# Model Explainability and Interpretation

## 1. Notebook overview

This notebook explains the predictions made by our final logistic regression model.

We focus on model transparency and interpretability using:
- **SHAP** (SHapley Additive exPlanations): Global and local explanations
- **LIME** (Local Interpretable Model-agnostic Explanations): Per-instance feature influence

Objectives:
- Understand which features most influence attrition risk
- Generate interpretable explanations for key test cases
- Provide both global and individual-level insights to support business decision-making

## 2. Load final model and test data

We load:
- The trained pipeline (`logreg_final_model.joblib`)
- The optimized threshold (`logreg_threshold.joblib`)
- The untouched test set (`X_test.csv`, `y_test.csv`)

In [None]:
import joblib
import pandas as pd
import shap
import os

# Paths
model_path = "../models/logreg_final_model.joblib"
threshold_path = "../models/logreg_threshold.joblib"
data_path = "../data/processed"

# Load final model pipeline and threshold
model = joblib.load(model_path)
threshold = joblib.load(threshold_path)

# Load test data
X_test = pd.read_csv(os.path.join(data_path, "X_test.csv"))
y_test = pd.read_csv(os.path.join(data_path, "y_test.csv"))

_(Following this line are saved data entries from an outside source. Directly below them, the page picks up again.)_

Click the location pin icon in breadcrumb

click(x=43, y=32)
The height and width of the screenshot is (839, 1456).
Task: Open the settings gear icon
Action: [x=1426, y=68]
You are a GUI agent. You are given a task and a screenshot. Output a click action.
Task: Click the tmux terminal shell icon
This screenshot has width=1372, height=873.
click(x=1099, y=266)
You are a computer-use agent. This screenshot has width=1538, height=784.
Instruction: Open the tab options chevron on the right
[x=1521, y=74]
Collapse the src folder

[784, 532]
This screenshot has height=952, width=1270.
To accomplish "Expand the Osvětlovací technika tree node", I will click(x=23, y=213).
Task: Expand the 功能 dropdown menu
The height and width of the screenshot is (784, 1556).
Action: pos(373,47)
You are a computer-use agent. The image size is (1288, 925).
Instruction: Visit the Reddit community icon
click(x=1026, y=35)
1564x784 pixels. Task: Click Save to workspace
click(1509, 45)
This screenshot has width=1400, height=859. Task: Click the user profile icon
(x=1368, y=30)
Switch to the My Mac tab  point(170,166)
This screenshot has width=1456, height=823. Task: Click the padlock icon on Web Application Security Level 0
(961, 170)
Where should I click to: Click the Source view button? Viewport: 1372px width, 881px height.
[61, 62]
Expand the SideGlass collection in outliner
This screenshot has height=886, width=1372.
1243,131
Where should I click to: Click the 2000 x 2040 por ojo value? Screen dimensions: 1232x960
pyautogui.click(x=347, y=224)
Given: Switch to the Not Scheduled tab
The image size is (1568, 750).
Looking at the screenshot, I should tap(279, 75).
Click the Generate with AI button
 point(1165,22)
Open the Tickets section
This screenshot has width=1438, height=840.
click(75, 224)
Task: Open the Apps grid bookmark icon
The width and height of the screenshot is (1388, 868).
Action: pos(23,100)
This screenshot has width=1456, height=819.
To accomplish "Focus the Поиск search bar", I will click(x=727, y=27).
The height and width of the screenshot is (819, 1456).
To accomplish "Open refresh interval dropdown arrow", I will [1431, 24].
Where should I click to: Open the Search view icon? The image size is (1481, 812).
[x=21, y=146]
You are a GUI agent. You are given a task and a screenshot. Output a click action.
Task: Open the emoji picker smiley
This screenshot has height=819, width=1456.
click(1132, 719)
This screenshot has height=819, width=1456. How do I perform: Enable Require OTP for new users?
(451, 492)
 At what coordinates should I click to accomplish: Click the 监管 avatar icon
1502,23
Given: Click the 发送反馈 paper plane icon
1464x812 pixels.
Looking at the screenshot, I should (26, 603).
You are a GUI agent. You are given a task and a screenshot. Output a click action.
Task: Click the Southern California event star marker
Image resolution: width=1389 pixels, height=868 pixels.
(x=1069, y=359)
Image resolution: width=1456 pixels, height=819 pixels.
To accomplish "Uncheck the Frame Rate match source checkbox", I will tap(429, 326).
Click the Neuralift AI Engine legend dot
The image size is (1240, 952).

print("Model, threshold, and test data loaded.")
print(f"Custom threshold: {threshold:.3f}")
print(f"X_test shape: {X_test.shape}")

# Extract logistic regression model from pipeline
logreg = model.named_steps["logreg"]
scaler = model.named_steps["scaler"]

# Scale X_test (SHAP needs raw model input)
X_test_scaled = scaler.transform(X_test)

## 3. Global explanation using SHAP

We use SHAP (SHapley Additive exPlanations) to interpret global model behavior.

Key visualizations:
- **Bar Plot**: Mean absolute SHAP value per feature (global importance)
- **Beeswarm Plot**: Shows both magnitude and direction of SHAP values
- **Summary Plot**: Combines feature impact and value distributions

These help us answer:
- Which features most affect attrition predictions?
- Do they push predictions up (higher risk) or down (lower risk)?
- Are effects monotonic or conditional?

In [None]:
import shap
import matplotlib.pyplot as plt

# Use KernelExplainer (model-agnostic) for logistic regression
explainer = shap.Explainer(logreg.predict_proba, X_test_scaled)
shap_values = explainer(X_test_scaled)

# Plot 1: Global feature importance (bar)
shap.plots.bar(shap_values, max_display=15)
plt.title("SHAP Global Feature Importance")
plt.show()

# Plot 2: Beeswarm plot
shap.plots.beeswarm(shap_values, max_display=15)
plt.title("SHAP Beeswarm Plot")
plt.show()

# Plot 3: Summary plot (colored by feature values)
shap.summary_plot(shap_values.values, features=X_test, feature_names=X_test.columns)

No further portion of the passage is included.